*Task item*. Each record below should be written out again exactly.

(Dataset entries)

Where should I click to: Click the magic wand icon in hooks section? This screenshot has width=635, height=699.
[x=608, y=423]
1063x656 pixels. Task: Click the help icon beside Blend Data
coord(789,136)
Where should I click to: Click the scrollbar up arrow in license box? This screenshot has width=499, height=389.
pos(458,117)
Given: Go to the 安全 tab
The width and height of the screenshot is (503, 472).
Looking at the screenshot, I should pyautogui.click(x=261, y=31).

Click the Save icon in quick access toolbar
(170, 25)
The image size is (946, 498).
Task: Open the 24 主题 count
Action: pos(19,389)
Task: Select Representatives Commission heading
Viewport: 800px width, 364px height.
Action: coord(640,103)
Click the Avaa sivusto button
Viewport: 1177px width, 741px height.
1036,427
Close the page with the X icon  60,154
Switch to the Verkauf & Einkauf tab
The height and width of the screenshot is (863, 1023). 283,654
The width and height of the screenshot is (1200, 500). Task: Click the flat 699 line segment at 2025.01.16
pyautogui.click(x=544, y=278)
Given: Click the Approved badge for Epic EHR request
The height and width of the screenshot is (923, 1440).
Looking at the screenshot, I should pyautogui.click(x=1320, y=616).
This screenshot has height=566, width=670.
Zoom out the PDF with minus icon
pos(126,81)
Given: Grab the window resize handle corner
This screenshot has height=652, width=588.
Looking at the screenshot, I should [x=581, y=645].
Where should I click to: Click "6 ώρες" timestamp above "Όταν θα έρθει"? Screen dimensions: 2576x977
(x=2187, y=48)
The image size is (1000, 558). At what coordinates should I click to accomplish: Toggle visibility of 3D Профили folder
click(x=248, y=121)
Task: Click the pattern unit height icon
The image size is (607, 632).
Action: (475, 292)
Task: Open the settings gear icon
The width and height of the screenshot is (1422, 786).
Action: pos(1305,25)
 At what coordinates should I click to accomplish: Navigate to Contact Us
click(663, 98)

*Problem solution*.
Where should I click to: Click the magic wand icon in hooks section? This screenshot has width=635, height=699.
[x=608, y=423]
1063x656 pixels. Task: Click the help icon beside Blend Data
coord(789,136)
Where should I click to: Click the scrollbar up arrow in license box? This screenshot has width=499, height=389.
pos(458,117)
Given: Go to the 安全 tab
The width and height of the screenshot is (503, 472).
Looking at the screenshot, I should pyautogui.click(x=261, y=31).

Click the Save icon in quick access toolbar
(170, 25)
The image size is (946, 498).
Task: Open the 24 主题 count
Action: pos(19,389)
Task: Select Representatives Commission heading
Viewport: 800px width, 364px height.
Action: coord(640,103)
Click the Avaa sivusto button
Viewport: 1177px width, 741px height.
1036,427
Close the page with the X icon  60,154
Switch to the Verkauf & Einkauf tab
The height and width of the screenshot is (863, 1023). 283,654
The width and height of the screenshot is (1200, 500). Task: Click the flat 699 line segment at 2025.01.16
pyautogui.click(x=544, y=278)
Given: Click the Approved badge for Epic EHR request
The height and width of the screenshot is (923, 1440).
Looking at the screenshot, I should pyautogui.click(x=1320, y=616).
This screenshot has height=566, width=670.
Zoom out the PDF with minus icon
pos(126,81)
Given: Grab the window resize handle corner
This screenshot has height=652, width=588.
Looking at the screenshot, I should [x=581, y=645].
Where should I click to: Click "6 ώρες" timestamp above "Όταν θα έρθει"? Screen dimensions: 2576x977
(x=2187, y=48)
The image size is (1000, 558). At what coordinates should I click to accomplish: Toggle visibility of 3D Профили folder
click(x=248, y=121)
Task: Click the pattern unit height icon
The image size is (607, 632).
Action: (475, 292)
Task: Open the settings gear icon
The width and height of the screenshot is (1422, 786).
Action: pos(1305,25)
 At what coordinates should I click to accomplish: Navigate to Contact Us
click(663, 98)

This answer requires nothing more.